▶ **Task goal**
Using the commentary on the NOx waiver, decide whether each statement below agrees with it, answering yes or no and quoting the words that settle it. 1. The state has told the public about the effort to weaken the Clean Air Act. 2. The two power plants were publicly announced in 1998. 3. Tom Macaulay said the power plant project had been in the works for about five years.

▶ **Passage shown**

Burlington Free Press, February 29, 2000
Commentary

Vermonters beware, the state is ruining our environment

Annette Smith
IT'S MY TURN

Congratulations to the Free Press for bringing the Dean administration's efforts to weaken the Clean Air Act to the public's attention. The state has not informed the public about this effort.

However, the editorial (Feb. 20) is mistaken when it says opponents are wrong to think the NOx waiver is tied to two power plants proposed for southwestern Vermont.

Vermonters for a Clean Environment has found ample evidence that the state's pursuit of the waiver is tied to the Dean administration's support of the power plants -- which were planned for years prior to their public announcement in 1998. In 1994, "Vermont Electric 20 Year Plan" said, "Before, during and after the Champlain Pipeline proposal, the Rutland area has been the focus of discussions about a large gas-fired generating station." In a newspaper interview in October, 1998, developer Tom Macaulay said of the power plant project, "It's been in the works for about nine years."

▶ **Stored data**
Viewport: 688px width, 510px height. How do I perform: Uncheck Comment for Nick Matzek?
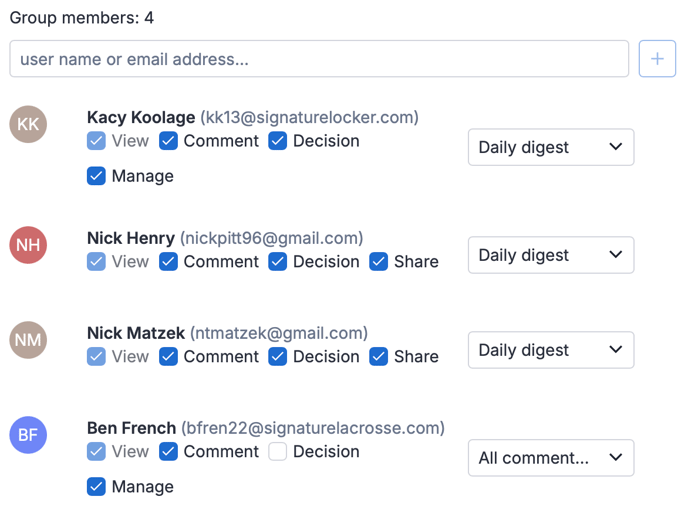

▶ **Your solution**
1. No: "The state has not informed the public about this effort."
2. Yes: "which were planned for years prior to their public announcement in 1998"
3. No: "It's been in the works for about nine years."